Foto: picture-alliance/AP Images/A. Franco
Juan Orlando Hernández (Honduras)
O ex-presidente hondurenho Juan Orlando Hernández (2014-2022) foi extraditado para os Estados Unidos em abril de 2022, onde foi acusado de conspiração para importar cocaína, posse de metralhadoras e armas pesadas e conspiração para possuir tais armas. Em 2024, foi condenado a 45 anos de prisão. Em agosto de 2025, ele seguia detido em uma penitenciária dos EUA
Foto: Andy Buchanan/AFP
Antonio Saca (El Salvador)
Presidente de El Salvador entre 200e e 2009, Antonio "Tony" Saca foi condenado a 10 anos de prisão em 2018 após se declarar culpado por desviar mais de US$ 300 milhões em fundos públicos durante seu mandato. Em agosto de 2025, ele estava cumprindo pena na prisão La Esperanza, em El Salvador.
Foto: Rodrigo Sura/Agencia EFE/IMAGO
Otto Pérez Molina (Guatemala)
General aposentado que governou a Guatemala de 2012 a 2015, Otto Pérez Molina foi preso um dia depois de renunciar ao cargo. Ele foi condenado a 16 anos de prisão por liderar uma rede milionária de fraudes alfandegárias. Ele deixou a prisão em 2024 após pagar fiança.
Foto: Luis Vargas/AA/picture alliance
Álvaro Uribe (Colômbia)
Acusado de fraude processual e suborno, o ex-líder colombiano Álvaro Uribe (2002-2010) ficou 67 dias na prisão em 2020 "devido a possíveis riscos de obstrução da Justiça". Em julho de 2025, foi condenado a 12 anos de detenção, a serem cumpridos em prisão domiciliar.
Foto: Long Visual Press/LongVisual/ZUMA Press/picture alliance
Alberto Fujimori (Peru)
Alberto Fuijimori, que governou o Peru entre 1990 e 2000, deu um autogolpe em 1992. Seu governo foi marcado por vários casos de corrupção. Em 2005, foi preso no Chile e depois extraditadi. Posteriormente, foi condenado a 25 anos de prisão por homicídio qualificado, usurpação de funções, corrupção e espionagem, além de desvio de fundos.
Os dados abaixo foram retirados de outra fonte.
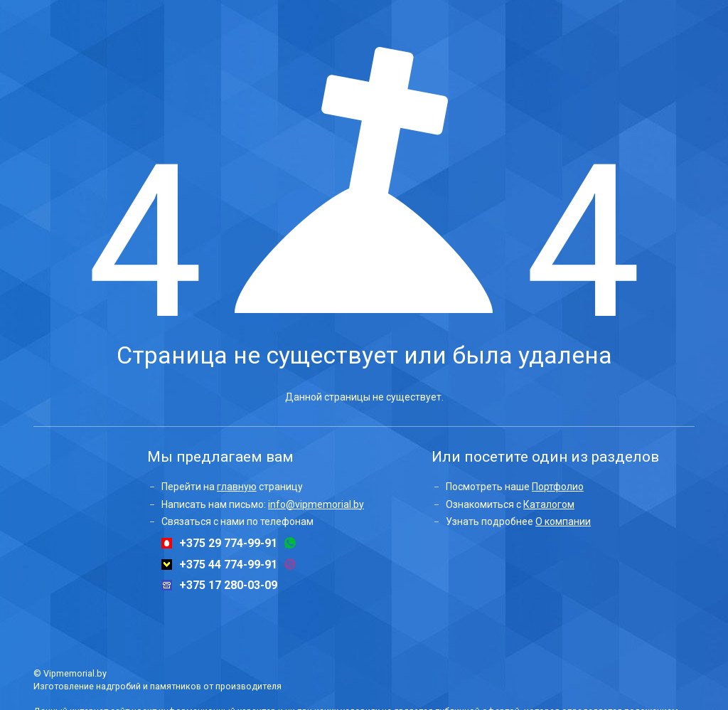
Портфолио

Em 2023, foi solto. Fujimori morreu no ano seguinte.
Foto: Martin Mejia/AP/picture alliance
Pedro Castillo (Peru)
Pedro Castillo, destituído da presidência do Peru após ter ordenado a dissolução do Parlamento em dezembro de 2022, foi detido e levado ao presídio de Barbadillo. Às acusações de corrupção que já enfrentava, o Ministério Público acrescentou a do alegado crime de rebelião "por violação da ordem constitucional". Em agosto de 2025, o ex-presidente seguia detido.
Foto: Renato Pajuelo/AP/picture alliance
Pedro Pablo Kuczynski (Peru)
Presidente do Peru de 2016 até sua renúncia em 2018 na esteira de um processo de impeachment, Pedro Pablo Kuczynski foi alvo de prisão preventiva em 2019 no âmbito do escândalo Odebrecht. Alegando problemas de saúde, passou a cumprir a medida em casa. Em agosto de 2025, ainda cumpria várias medidas cautelares, como proibição de deixar o país.
Foto: picture-alliance/AP Photo/M. Mejia
Ollanta Humala (Peru)
Ollanta Humala (2011-2016) completou seu mandato presidencial no Peru, mas, um ano depois, foi colocado em prisão preventiva. Ele e a esposa foram investigados pelo suposto recebimento ilegal de dinheiro da Odebrecht. Em abril de 2018, o Tribunal Constitucional do Peru revogou a prisão. Em 2021, se candidatou novamente à Presidência, mas recebeu apenas 1,5% dos votos. Em 2025, voltou a ser preso.
Foto: El Comercio/GDA/ZUMA Press/picture alliance
Alejandro Toledo (Peru)
Presidente do Peru entre 2001 e 2006, Alejandro Toledo foi condenado em outubro de 2024 a 20 anos e seis meses de prisão por corrupção. Detido nos EUA em 2023 e extraditado no mesmo ano, ele cumpria pena no Peru em agosto de 2025.
Foto: Guadalupe Pardo/AP/picture alliance
Martín Vizcarra (Peru)
Martín Vizcarra foi o sexto ex-presidente do Peru a se somar à lista de presos. Ele governou o Peru entre 2018 até 2020, quando foi afastado em meio a um processo de impeachment. Sua prisão preventiva em agosto de 2025 envolveu suspeita de risco de fuga em meio a um processo de crime de suborno.